Her mother was silent for a moment, and then said: ‘You’re a mean, horrid person.’ She left the room before Sam could answer.
‘So, what time are you leaving tomorrow?’
‘Midday, like I said.’
‘How are you going to get all your stuff across?’
Another thing: the same questions over and over. ‘I hired a van.’
They were eating a casserole. The best china was out, and candles had been lit. Words left a ripple like stones.
‘Do you remember,’ her mother said, ‘when Kate was nine, Sarah would have been about twelve, Lindsey was around seven – you, you would have been five... and your father was doing those experiments with his tape recorder...’
Sam slugged at her wine. She had heard this story about eight times since her return home, and always in that fey, didactic voice. ‘You like to tell stories of the past. Is that because you don’t think you’ve got much of a future?’

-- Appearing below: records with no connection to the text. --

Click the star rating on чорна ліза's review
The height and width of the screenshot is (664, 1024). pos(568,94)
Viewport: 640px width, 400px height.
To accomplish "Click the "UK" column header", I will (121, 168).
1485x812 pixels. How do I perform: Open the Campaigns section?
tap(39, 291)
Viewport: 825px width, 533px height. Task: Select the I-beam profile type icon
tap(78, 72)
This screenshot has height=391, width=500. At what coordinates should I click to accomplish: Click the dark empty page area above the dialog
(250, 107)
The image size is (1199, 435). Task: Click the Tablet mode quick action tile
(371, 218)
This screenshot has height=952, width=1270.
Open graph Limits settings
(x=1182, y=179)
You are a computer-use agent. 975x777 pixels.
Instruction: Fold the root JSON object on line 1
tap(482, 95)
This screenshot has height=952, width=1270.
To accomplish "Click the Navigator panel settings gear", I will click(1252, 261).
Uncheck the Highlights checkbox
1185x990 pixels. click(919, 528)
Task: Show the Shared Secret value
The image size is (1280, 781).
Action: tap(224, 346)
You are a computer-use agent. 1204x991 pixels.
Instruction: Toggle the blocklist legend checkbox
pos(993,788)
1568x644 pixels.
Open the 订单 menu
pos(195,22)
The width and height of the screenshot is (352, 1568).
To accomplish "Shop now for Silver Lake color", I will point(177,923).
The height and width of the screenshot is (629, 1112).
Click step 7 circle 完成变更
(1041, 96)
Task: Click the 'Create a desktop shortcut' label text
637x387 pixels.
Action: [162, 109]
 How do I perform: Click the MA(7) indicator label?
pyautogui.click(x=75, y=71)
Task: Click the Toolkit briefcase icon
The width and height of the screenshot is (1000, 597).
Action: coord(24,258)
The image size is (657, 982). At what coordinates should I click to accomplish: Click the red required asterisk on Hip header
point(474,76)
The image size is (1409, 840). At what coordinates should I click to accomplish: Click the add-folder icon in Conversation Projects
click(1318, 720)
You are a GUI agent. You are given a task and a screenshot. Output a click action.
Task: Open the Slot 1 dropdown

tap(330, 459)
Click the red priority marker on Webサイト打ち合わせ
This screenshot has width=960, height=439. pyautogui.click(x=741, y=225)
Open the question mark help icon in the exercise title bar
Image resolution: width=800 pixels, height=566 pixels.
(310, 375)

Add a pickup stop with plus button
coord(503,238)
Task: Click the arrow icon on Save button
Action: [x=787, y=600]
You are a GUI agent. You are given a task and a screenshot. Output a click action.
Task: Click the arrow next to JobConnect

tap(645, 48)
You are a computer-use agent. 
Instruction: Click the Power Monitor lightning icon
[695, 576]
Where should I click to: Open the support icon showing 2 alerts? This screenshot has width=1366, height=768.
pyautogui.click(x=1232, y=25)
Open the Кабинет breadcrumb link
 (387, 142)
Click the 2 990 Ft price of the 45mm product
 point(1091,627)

Her mother’s mouth hung open a little from that pouchy, turnip face. ‘What... I don’t understand...’
‘Also, you treat me like a child. Is that because it makes you feel young?’ There was a calculated kindness to Sam’s tone.
‘You always were a horrid little child,’ her mother said. ‘You never had a good or kind word for anyone. And you haven’t changed.’
That was it. Sam got to her feet. ‘I have been here for months and during that time I have been as friendly and helpful as possible! I vacuum, I wash up, I take the bins out, I deal with tradesmen, I would even cook meals for us if you let me. Despite my personal dislike for you, I have treated you with respect and kindness from day one. And all I get is condescension. Well, listen –‘
‘Samantha –‘
‘No, for once I’m going to talk, and you’re to listen. I don’t fucking like you, we never had a good relationship, and when I’m gone there will be no relationship. You can live vicariously through your grandchildren. I have never felt comfortable here. Never. That’s news to you, I take it?’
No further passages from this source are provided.